研究期間の途中でリバーロキサバンが使用可能になったことから,その前後の状況を比較した。2012年6月1日~10月31日の期間ではワルファリン60%,ダビガトラン24%,抗血小板薬3%,投与なしまたは死亡が13%であったのに対し,2012年11月1日~2013年8月7日の期間では,ワルファリン16%,ダビガトラン12%,リバーロキサバン43%,抗血小板薬6%,投与なしまたは死亡が23%と,リバーロキサバンが顕著に増加していた。
●退院時に投与されていた抗凝固薬ごとの背景および経過
1. CHADS2スコア
CHADS2スコアの平均は,リバーロキサバン投与例では4.0,ダビガトラン投与例では3.8,ワルファリン投与例では4.2,投与なし例では4.6,抗血小板薬投与例では4.5と,ダビガトラン投与例でやや低く,ワルファリン投与例でやや高い傾向であった。
2.年齢
各群の平均年齢は,リバーロキサバン投与例では81.4歳,ダビガトラン投与例では76.5歳,ワルファリン投与例では82.0歳,投与なし例では86.1歳,抗血小板薬投与例では80.3歳で,ダビガトラン投与例はリバーロキサバン,ワルファリン,投与なしに比して有意に年齢が低かった(いずれもp<0.03)。
3.クレアチニンクリアランス(CCr)
ダビガトラン投与例では他のすべての群とくらべて退院時のCCrが有意に高かった。ワルファリン投与例ではやや低く,おもに腎機能の悪い症例に投与されている傾向がみられた。
4 退院時modified Rankin scale(mRS)
ダビガトラン投与例ではmRSが0~1の転帰良好例が4割以上と多かった。一方,投与なし例ではmRS 5~6の転帰不良例が約9割を占めた。
5 退院時NIHSS
ダビガトラン投与例では,退院時National Institute of Health Stroke Scale(NIHSS)が低かった。投与なし例ではNIHSSが顕著に高かった。
6.摂食状況
ダビガトラン投与例では退院時に自分で食事が可能な割合が9割以上と高く,剤形がカプセルであることから,おもに経口投与可能患者で用いられていると考えられた。リバーロキサバン投与例では要介助が約3割,経管・胃瘻の例が約3割を占めた。
7.脳卒中再発状況
観察期間中に脳卒中を発症し,そのうち入院前から抗凝固薬を服用していた65例を検討した。
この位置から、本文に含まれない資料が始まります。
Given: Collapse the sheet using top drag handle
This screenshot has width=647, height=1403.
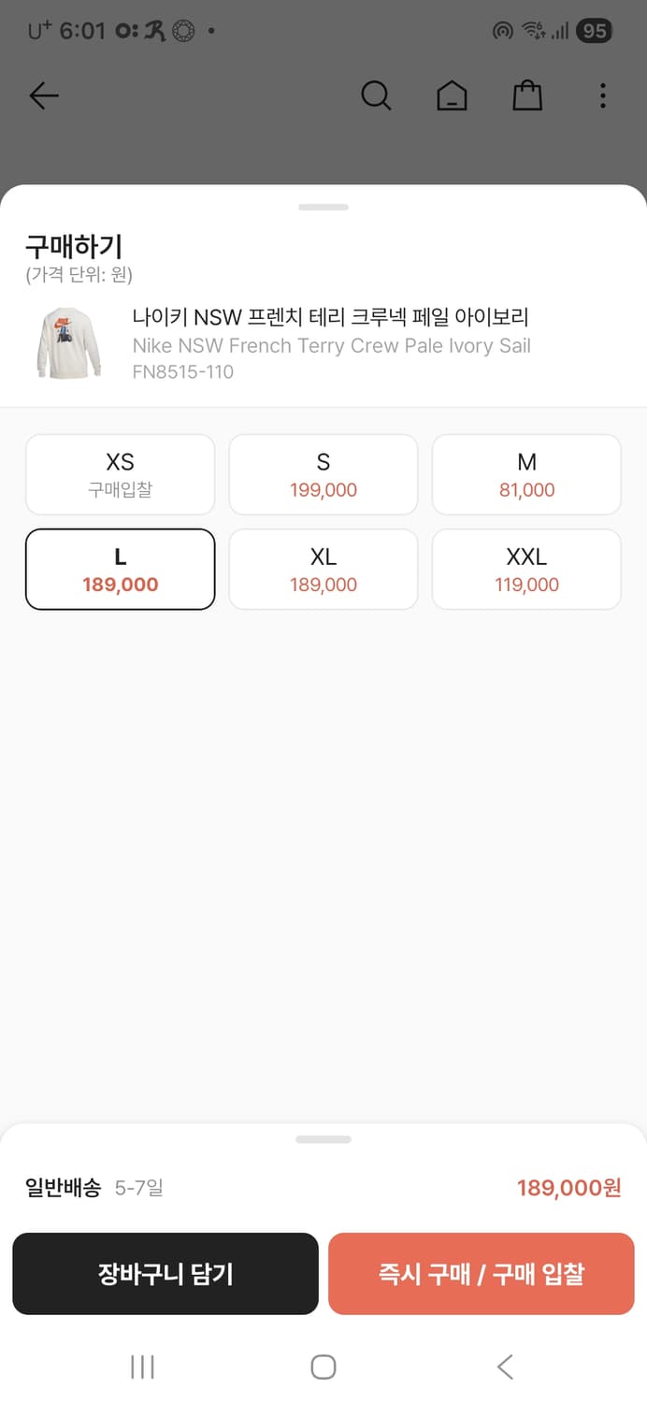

ワルファリンを投与されていた症例では58例で再発がみられ,うち心原性脳塞栓症は36例,脳出血も11例みられた。ダビガトランを投与されていた症例では,2例で再発がみられた。臨床病型はいずれも心原性脳塞栓症で,投与量は220mg/日であった。リバーロキサバンを投与されていた症例では5例で再発がみられ,心原性脳塞栓症はうち4例であった。投与量は10mg/日が4例,15mg/日が1例であった。
●結論
心原性脳塞栓症患者における新規経口抗凝固薬の使用頻度は増加傾向にあり,とくにリバーロキサバンの増加は著しい。退院時の各抗凝固薬の選択状況をみると,ダビガトランは若齢で腎機能が良好な例や,mRSやNIHSSの低い軽症例に対して多く投与されている傾向があった。リバーロキサバンは,薬の剤型から,介助経口摂取例や経管栄養が必要な症例など比較的機能予後の悪い症例や高齢者にも投与されていた。新規経口抗凝固薬が登場して約3年経過し,脳卒中再発例も認められるようになってきた。投与される患者の重症度や背景が異なり,効果・安全性の比較はできないものの,2次予防の選択肢として,ワルファリンに替わって多く使用されつつあることが明らかになった。ただし,抗凝固療法を行う際には,個々の症例に対し,適切な選択および使用が重要である。